Da da da da da da duh...

Tuesday, September 19, 2006

Have it your way?

Whomever has the gold, makes the rules.

So I was in a cafe in a seaside town and I fancied a breakfast. They had an English breakfast which I ordered at the counter. She asked if I wanted baked beans or tomato (tomato), toast or friend bread (toast) and how I'd like my tea.

I was about to give my usual preference (white with one sugar) but I wasn't really in the mood for a hot drink. So I asked if I could have a cold drink instead.

Apparantly, I couldn't not have the tea. It was part of the breakfast and thou shalt not modify the breakfast. I was given two choices already and that should be enough choice for anyone!

I asked how much the cold drinks are and she ran through the price list. Somewhere around the price of a cola can, my enthusiasm for the breakfast left me and I told her not to worry about it and I motioned towards the door.

With the prospect of losing business, suddenly, we could be flexible. "Would you like an orange juice instead of the tea?" With that, my custom was saved! Hurrah!
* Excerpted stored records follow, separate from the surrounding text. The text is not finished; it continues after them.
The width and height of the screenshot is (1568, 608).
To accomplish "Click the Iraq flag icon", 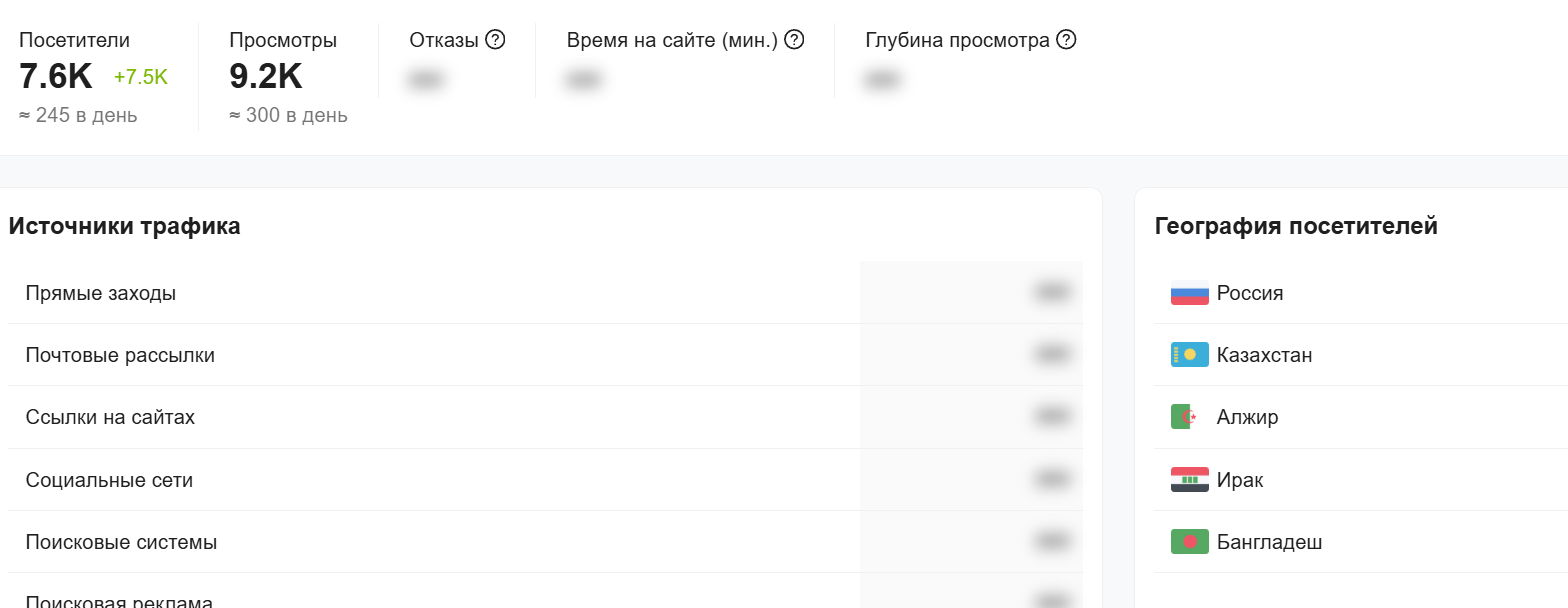I will 1189,480.
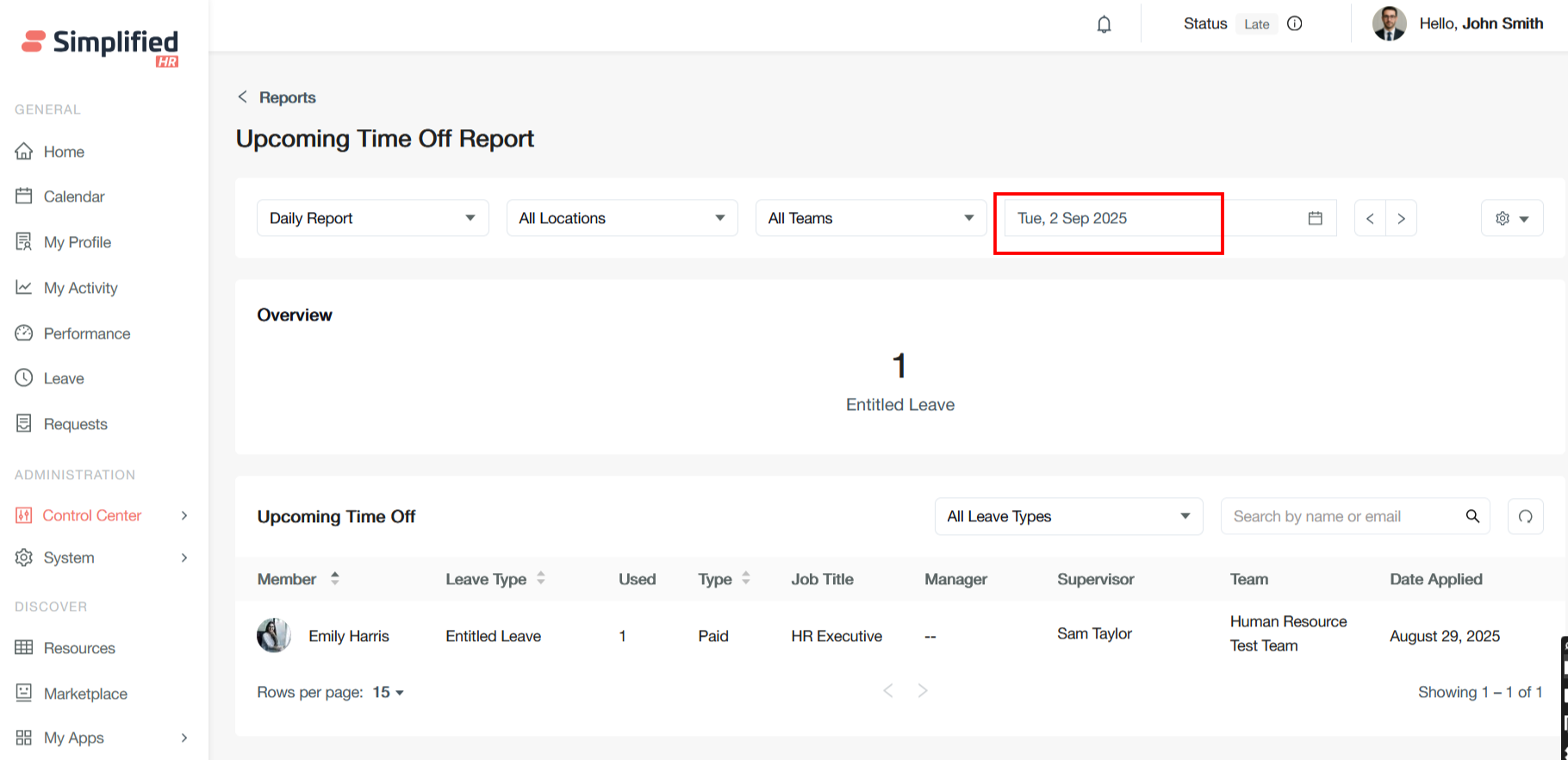The width and height of the screenshot is (1568, 760).
Task: Go to the next day arrow
Action: [x=1401, y=218]
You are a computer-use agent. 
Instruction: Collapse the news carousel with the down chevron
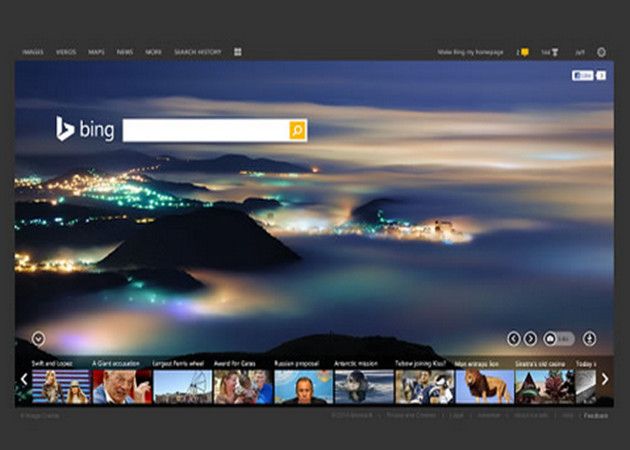38,338
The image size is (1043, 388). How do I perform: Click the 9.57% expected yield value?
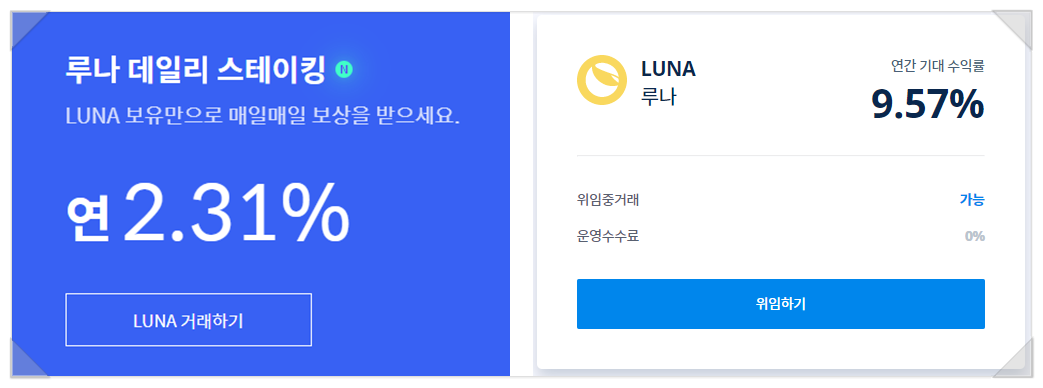click(x=927, y=104)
But really, why not allow anyone to make reasonable substitutions? Is inflexibility such a virtue?

(Note for my American buddies: In England, tea is typically served as a hot drink.)

Tuesday, September 05, 2006

Clapping along to the music

I've just been reminded of one of my pet hates, and I felt the urge to write about it.

So I'm watching television and there is a band performing some music. That band is rather good, but suddently, its all spoilt.

Some members of the audience decide to start clapping along. I hate that! "Excuse me, I'm trying to listen to the music here!"

Even worse is when the music will change tempo, but the audience will take a few claps to realise they are no longer in time.

Once, I saw someone do a novelty act on television. He had an electric organ on the floor and he played it by bouncing tennis balls at the keys while he was standing up. Once he got started and picked up the tempo, the audience started clapping. Just then, the performer stopped and looked at the audience with an "Are you lot all on drugs?" look.

After a nervous laugh, the audience kept quiet and allowed the performer to continue after being firmly put in their place. But with that act of defiance, he lost the love of the audience. It didn't matter how good he was, he only got polite applause at the end.

I really felt sorry for that guy. I can imagine he's still doing his act, but he keeps his audience in handcuffs.

Monday, September 04, 2006

Mr Blue Sky Redux Redux

Remember Mr Blue Sky by James Roberts?
(If not, go watch it again.)

He's made an out-take video and it looks quite painful.

Sunday, September 03, 2006

"So you married an Atheist?"

This made me smile. Enjoy.


Saturday, September 02, 2006

Bad Flag!

Flags are (to me anyway) an interesting art form. Simple designs but they work very well when done right. To me, a good flag has a design that child could draw, but isn't too simple. Long straight lines that can be drawn with a ruler, crosses, simple diagonals. All good.

This is due to a bad experience in school when I was around 8. We had to draw the various flags of Britain.

The flags of England, Scotland and the Union Jack were all easy enough to do, but then I came to this one...

As much as I love Wales, I did not love it's flag that day. It was then I knew that I would not be a sketch artist.

A flag can also be too simple. Too many flags around the world are just two or three stripes. Draw two lines in a rectangle an colour in. YAWN!

But award for dullest flag ever goes to...


Now really, what sort of flag is that? Just green? Did you just run out of different coloured pens that day? I know its meant to be symbolic of Gaddafi's green revolution, but c'mon guys. You can do better than that.

Anyway, I still love Wales and I plan to retire there. Its my first rason to be happy. Please don't hate me.